Una mobilitazione nel cuore della Capitale. La comunità ucraina di Roma scende in piazza il 22 febbraio 2026 con il Corteo per l’Ucraina, organizzato in occasione del quarto anniversario dell’invasione russa su larga scala, nell’ambito della guerra russo-ucraina iniziata il 20 febbraio 2014.
La manifestazione partirà alle 16 da piazza dell’Esquilino, con l’obiettivo di rinnovare la solidarietà al popolo ucraino in un momento definito particolarmente difficile, segnato dalla prosecuzione dell’offensiva militare e dalla distruzione sistematica delle infrastrutture energetiche civili.

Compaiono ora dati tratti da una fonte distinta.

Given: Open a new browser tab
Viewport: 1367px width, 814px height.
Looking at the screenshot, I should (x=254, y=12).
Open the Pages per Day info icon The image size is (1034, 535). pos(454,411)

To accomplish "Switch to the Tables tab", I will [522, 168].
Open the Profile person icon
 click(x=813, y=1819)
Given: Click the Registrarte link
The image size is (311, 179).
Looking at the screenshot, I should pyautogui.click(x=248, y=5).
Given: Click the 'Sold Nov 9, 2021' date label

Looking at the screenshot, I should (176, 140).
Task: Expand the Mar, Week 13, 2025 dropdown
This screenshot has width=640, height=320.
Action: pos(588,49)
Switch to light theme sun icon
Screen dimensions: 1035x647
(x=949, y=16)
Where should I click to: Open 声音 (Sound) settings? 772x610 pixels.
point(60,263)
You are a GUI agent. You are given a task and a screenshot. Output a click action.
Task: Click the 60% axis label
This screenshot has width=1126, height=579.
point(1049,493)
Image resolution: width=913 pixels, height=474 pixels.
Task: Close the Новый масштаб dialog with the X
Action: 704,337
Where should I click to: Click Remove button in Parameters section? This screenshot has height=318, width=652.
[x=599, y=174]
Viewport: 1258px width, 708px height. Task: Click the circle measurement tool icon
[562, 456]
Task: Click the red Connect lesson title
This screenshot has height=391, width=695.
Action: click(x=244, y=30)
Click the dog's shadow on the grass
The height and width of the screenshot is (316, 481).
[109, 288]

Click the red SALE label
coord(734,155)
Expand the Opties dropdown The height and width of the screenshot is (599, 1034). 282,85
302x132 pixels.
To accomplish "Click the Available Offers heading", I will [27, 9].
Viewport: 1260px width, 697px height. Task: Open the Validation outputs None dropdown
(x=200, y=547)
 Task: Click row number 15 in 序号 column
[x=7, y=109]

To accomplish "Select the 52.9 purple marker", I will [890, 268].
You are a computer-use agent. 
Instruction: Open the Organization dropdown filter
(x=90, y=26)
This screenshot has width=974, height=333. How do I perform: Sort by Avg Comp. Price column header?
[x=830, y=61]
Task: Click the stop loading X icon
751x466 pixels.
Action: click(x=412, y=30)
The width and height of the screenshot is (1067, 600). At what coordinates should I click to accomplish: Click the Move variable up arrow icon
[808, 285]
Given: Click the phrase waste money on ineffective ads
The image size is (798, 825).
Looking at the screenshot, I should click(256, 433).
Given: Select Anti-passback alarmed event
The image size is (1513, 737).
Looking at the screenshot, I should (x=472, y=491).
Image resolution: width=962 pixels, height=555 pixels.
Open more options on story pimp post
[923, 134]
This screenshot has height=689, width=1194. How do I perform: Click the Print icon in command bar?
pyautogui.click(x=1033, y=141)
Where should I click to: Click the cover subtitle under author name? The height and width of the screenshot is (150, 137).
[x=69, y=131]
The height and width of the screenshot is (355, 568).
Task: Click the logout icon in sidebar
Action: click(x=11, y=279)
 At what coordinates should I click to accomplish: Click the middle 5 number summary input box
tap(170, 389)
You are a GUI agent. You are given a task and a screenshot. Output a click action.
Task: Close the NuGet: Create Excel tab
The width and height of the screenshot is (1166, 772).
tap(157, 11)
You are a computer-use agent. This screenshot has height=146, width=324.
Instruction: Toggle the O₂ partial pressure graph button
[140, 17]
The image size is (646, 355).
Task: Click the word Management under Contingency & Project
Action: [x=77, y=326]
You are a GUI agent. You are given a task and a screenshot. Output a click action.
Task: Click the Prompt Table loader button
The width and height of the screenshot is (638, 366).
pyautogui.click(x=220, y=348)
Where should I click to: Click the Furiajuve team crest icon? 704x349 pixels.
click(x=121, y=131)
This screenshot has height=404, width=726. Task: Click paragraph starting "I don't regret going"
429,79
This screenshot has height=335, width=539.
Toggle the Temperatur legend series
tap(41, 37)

Nel comunicato diffuso dagli organizzatori si ricorda che, dal 2014 a oggi, e in particolare negli ultimi quattro anni, la Russia avrebbe commesso in Ucraina gravi crimini contro l’umanità: uccisioni di civili, deportazioni e rapimenti di bambini, distruzione di città e infrastrutture.
Nonostante il conflitto e le devastazioni, si sottolinea, il popolo ucraino continua a resistere «con determinazione all’invasore», difendendo la propria libertà e offrendo «un esempio straordinario di coraggio e resilienza».
Gli organizzatori definiscono il sostegno a una nazione aggredita un dovere morale e ribadiscono che l’aggressore deve essere fermato e chiamato a rispondere dei crimini commessi, senza che possa essere premiato con concessioni territoriali.
«Invitiamo tutte le forze politiche italiane, e in particolare coloro che in questi anni così difficili hanno sostenuto il popolo ucraino, ad aderire alla manifestazione. Essere in piazza per l’Ucraina, che oggi difende anche i confini europei, significa condividere e affermare i valori di umanità, libertà, democrazia, pace e giustizia che da sempre caratterizzano i popoli europei. Essere in piazza significa sostenere la resistenza e lanciare un messaggio chiaro: l’aggressore russo non prevarrà. Viva l’Europa! Viva la libertà! Slava Ukraini!», ha dichiarato Oles Horodetskyy, presidente dell’Associazione Cristiana degli Ucraini in Italia.